EXERCISE OBJECTIVE: Reproduce the entries below character for character.

(EXCERPTED RECORDS)

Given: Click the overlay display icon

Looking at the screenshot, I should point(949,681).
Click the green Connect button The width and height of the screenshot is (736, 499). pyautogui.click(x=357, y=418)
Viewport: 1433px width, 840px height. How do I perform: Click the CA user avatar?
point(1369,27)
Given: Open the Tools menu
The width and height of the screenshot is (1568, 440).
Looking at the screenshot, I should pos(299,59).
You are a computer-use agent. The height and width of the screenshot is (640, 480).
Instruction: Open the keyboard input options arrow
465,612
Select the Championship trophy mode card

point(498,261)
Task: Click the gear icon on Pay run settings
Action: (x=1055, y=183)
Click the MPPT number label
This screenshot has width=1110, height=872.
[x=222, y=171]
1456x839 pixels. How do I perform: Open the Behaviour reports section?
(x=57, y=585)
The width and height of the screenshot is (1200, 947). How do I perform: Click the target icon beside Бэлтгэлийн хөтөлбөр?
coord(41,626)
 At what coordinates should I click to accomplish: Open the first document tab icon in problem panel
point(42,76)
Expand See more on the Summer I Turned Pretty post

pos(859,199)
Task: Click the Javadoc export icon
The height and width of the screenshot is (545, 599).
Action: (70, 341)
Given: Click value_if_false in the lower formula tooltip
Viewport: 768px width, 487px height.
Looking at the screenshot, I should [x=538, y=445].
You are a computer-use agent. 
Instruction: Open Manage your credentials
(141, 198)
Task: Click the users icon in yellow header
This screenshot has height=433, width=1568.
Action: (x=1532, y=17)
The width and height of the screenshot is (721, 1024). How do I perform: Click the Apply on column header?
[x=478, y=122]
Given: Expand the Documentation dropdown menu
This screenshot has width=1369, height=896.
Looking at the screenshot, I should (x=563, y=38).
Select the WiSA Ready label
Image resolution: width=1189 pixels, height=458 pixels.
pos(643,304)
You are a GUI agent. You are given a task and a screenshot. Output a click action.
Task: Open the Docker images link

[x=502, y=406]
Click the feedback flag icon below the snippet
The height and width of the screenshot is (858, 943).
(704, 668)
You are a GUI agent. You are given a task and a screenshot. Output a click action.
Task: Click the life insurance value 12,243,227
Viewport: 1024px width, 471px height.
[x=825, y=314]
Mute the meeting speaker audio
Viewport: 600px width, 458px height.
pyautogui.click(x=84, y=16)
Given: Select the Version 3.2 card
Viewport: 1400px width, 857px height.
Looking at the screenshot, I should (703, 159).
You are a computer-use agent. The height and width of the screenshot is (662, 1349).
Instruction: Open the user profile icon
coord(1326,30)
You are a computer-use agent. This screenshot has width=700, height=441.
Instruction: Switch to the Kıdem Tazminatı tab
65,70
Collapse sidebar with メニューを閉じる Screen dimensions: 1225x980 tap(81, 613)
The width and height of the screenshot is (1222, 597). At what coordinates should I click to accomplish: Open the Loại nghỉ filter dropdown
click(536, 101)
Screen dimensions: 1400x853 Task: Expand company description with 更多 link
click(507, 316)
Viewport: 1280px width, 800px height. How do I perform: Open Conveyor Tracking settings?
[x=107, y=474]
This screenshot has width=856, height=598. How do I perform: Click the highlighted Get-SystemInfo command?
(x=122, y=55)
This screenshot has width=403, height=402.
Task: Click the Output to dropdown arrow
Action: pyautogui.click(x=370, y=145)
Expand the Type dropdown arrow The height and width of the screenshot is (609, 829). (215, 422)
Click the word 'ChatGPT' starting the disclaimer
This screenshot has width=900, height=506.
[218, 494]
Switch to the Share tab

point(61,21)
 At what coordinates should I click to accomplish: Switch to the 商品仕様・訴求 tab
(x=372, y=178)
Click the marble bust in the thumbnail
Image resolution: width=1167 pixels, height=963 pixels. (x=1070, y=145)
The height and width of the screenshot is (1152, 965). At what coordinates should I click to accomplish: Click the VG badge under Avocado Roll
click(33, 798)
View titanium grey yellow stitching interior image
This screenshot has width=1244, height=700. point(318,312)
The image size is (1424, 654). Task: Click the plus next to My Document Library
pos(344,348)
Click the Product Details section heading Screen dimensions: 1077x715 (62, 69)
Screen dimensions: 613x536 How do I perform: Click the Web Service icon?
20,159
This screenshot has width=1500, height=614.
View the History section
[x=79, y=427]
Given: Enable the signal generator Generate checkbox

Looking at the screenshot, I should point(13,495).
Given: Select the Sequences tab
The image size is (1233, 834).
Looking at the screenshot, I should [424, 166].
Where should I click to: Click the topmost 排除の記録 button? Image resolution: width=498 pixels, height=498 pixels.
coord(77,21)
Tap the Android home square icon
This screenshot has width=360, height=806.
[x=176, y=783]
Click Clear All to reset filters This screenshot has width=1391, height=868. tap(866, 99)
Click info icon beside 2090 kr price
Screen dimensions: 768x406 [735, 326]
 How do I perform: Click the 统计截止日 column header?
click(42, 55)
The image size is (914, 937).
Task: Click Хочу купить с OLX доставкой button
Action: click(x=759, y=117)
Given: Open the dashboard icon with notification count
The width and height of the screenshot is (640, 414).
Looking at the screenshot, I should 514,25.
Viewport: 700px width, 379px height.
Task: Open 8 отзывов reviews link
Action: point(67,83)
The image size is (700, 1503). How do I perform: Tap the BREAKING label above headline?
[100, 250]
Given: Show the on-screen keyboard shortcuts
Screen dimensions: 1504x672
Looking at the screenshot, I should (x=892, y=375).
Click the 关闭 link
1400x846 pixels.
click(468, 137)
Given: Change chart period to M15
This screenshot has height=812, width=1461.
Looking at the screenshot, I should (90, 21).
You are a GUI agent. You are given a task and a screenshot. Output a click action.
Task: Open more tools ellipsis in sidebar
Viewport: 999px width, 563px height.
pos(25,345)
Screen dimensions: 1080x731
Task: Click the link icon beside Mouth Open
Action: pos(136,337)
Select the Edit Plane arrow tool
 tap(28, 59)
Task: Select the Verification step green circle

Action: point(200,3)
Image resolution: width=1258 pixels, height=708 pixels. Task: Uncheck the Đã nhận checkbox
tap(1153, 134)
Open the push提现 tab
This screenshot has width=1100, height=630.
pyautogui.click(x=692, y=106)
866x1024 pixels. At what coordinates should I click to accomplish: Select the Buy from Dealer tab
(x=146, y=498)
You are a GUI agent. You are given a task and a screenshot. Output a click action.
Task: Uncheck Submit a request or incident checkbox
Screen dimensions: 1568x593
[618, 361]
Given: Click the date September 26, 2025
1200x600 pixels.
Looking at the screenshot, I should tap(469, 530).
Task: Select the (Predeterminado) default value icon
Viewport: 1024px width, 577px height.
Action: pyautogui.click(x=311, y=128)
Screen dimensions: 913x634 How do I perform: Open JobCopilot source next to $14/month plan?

(End EXCERPTED RECORDS)

SOLUTION FOR THIS EXERCISE:
Given: Click the overlay display icon

Looking at the screenshot, I should point(949,681).
Click the green Connect button The width and height of the screenshot is (736, 499). pyautogui.click(x=357, y=418)
Viewport: 1433px width, 840px height. How do I perform: Click the CA user avatar?
point(1369,27)
Given: Open the Tools menu
The width and height of the screenshot is (1568, 440).
Looking at the screenshot, I should pos(299,59).
You are a computer-use agent. The height and width of the screenshot is (640, 480).
Instruction: Open the keyboard input options arrow
465,612
Select the Championship trophy mode card

point(498,261)
Task: Click the gear icon on Pay run settings
Action: (x=1055, y=183)
Click the MPPT number label
This screenshot has width=1110, height=872.
[x=222, y=171]
1456x839 pixels. How do I perform: Open the Behaviour reports section?
(x=57, y=585)
The width and height of the screenshot is (1200, 947). How do I perform: Click the target icon beside Бэлтгэлийн хөтөлбөр?
coord(41,626)
 At what coordinates should I click to accomplish: Open the first document tab icon in problem panel
point(42,76)
Expand See more on the Summer I Turned Pretty post

pos(859,199)
Task: Click the Javadoc export icon
The height and width of the screenshot is (545, 599).
Action: (70, 341)
Given: Click value_if_false in the lower formula tooltip
Viewport: 768px width, 487px height.
Looking at the screenshot, I should [x=538, y=445].
You are a computer-use agent. 
Instruction: Open Manage your credentials
(141, 198)
Task: Click the users icon in yellow header
This screenshot has height=433, width=1568.
Action: (x=1532, y=17)
The width and height of the screenshot is (721, 1024). How do I perform: Click the Apply on column header?
[x=478, y=122]
Given: Expand the Documentation dropdown menu
This screenshot has width=1369, height=896.
Looking at the screenshot, I should (x=563, y=38).
Select the WiSA Ready label
Image resolution: width=1189 pixels, height=458 pixels.
pos(643,304)
You are a GUI agent. You are given a task and a screenshot. Output a click action.
Task: Open the Docker images link

[x=502, y=406]
Click the feedback flag icon below the snippet
The height and width of the screenshot is (858, 943).
(704, 668)
You are a GUI agent. You are given a task and a screenshot. Output a click action.
Task: Click the life insurance value 12,243,227
Viewport: 1024px width, 471px height.
[x=825, y=314]
Mute the meeting speaker audio
Viewport: 600px width, 458px height.
pyautogui.click(x=84, y=16)
Given: Select the Version 3.2 card
Viewport: 1400px width, 857px height.
Looking at the screenshot, I should (703, 159).
You are a computer-use agent. The height and width of the screenshot is (662, 1349).
Instruction: Open the user profile icon
coord(1326,30)
You are a computer-use agent. This screenshot has width=700, height=441.
Instruction: Switch to the Kıdem Tazminatı tab
65,70
Collapse sidebar with メニューを閉じる Screen dimensions: 1225x980 tap(81, 613)
The width and height of the screenshot is (1222, 597). At what coordinates should I click to accomplish: Open the Loại nghỉ filter dropdown
click(536, 101)
Screen dimensions: 1400x853 Task: Expand company description with 更多 link
click(507, 316)
Viewport: 1280px width, 800px height. How do I perform: Open Conveyor Tracking settings?
[x=107, y=474]
This screenshot has width=856, height=598. How do I perform: Click the highlighted Get-SystemInfo command?
(x=122, y=55)
This screenshot has width=403, height=402.
Task: Click the Output to dropdown arrow
Action: pyautogui.click(x=370, y=145)
Expand the Type dropdown arrow The height and width of the screenshot is (609, 829). (215, 422)
Click the word 'ChatGPT' starting the disclaimer
This screenshot has width=900, height=506.
[218, 494]
Switch to the Share tab

point(61,21)
 At what coordinates should I click to accomplish: Switch to the 商品仕様・訴求 tab
(x=372, y=178)
Click the marble bust in the thumbnail
Image resolution: width=1167 pixels, height=963 pixels. (x=1070, y=145)
The height and width of the screenshot is (1152, 965). At what coordinates should I click to accomplish: Click the VG badge under Avocado Roll
click(33, 798)
View titanium grey yellow stitching interior image
This screenshot has width=1244, height=700. point(318,312)
The image size is (1424, 654). Task: Click the plus next to My Document Library
pos(344,348)
Click the Product Details section heading Screen dimensions: 1077x715 (62, 69)
Screen dimensions: 613x536 How do I perform: Click the Web Service icon?
20,159
This screenshot has width=1500, height=614.
View the History section
[x=79, y=427]
Given: Enable the signal generator Generate checkbox

Looking at the screenshot, I should point(13,495).
Given: Select the Sequences tab
The image size is (1233, 834).
Looking at the screenshot, I should [424, 166].
Where should I click to: Click the topmost 排除の記録 button? Image resolution: width=498 pixels, height=498 pixels.
coord(77,21)
Tap the Android home square icon
This screenshot has width=360, height=806.
[x=176, y=783]
Click Clear All to reset filters This screenshot has width=1391, height=868. tap(866, 99)
Click info icon beside 2090 kr price
Screen dimensions: 768x406 [735, 326]
 How do I perform: Click the 统计截止日 column header?
click(42, 55)
The image size is (914, 937).
Task: Click Хочу купить с OLX доставкой button
Action: click(x=759, y=117)
Given: Open the dashboard icon with notification count
The width and height of the screenshot is (640, 414).
Looking at the screenshot, I should 514,25.
Viewport: 700px width, 379px height.
Task: Open 8 отзывов reviews link
Action: point(67,83)
The image size is (700, 1503). How do I perform: Tap the BREAKING label above headline?
[100, 250]
Given: Show the on-screen keyboard shortcuts
Screen dimensions: 1504x672
Looking at the screenshot, I should (x=892, y=375).
Click the 关闭 link
1400x846 pixels.
click(468, 137)
Given: Change chart period to M15
This screenshot has height=812, width=1461.
Looking at the screenshot, I should (90, 21).
You are a GUI agent. You are given a task and a screenshot. Output a click action.
Task: Open more tools ellipsis in sidebar
Viewport: 999px width, 563px height.
pos(25,345)
Screen dimensions: 1080x731
Task: Click the link icon beside Mouth Open
Action: pos(136,337)
Select the Edit Plane arrow tool
 tap(28, 59)
Task: Select the Verification step green circle

Action: point(200,3)
Image resolution: width=1258 pixels, height=708 pixels. Task: Uncheck the Đã nhận checkbox
tap(1153, 134)
Open the push提现 tab
This screenshot has width=1100, height=630.
pyautogui.click(x=692, y=106)
866x1024 pixels. At what coordinates should I click to accomplish: Select the Buy from Dealer tab
(x=146, y=498)
You are a GUI agent. You are given a task and a screenshot. Output a click action.
Task: Uncheck Submit a request or incident checkbox
Screen dimensions: 1568x593
[618, 361]
Given: Click the date September 26, 2025
1200x600 pixels.
Looking at the screenshot, I should tap(469, 530).
Task: Select the (Predeterminado) default value icon
Viewport: 1024px width, 577px height.
Action: pyautogui.click(x=311, y=128)
Screen dimensions: 913x634 How do I perform: Open JobCopilot source next to $14/month plan?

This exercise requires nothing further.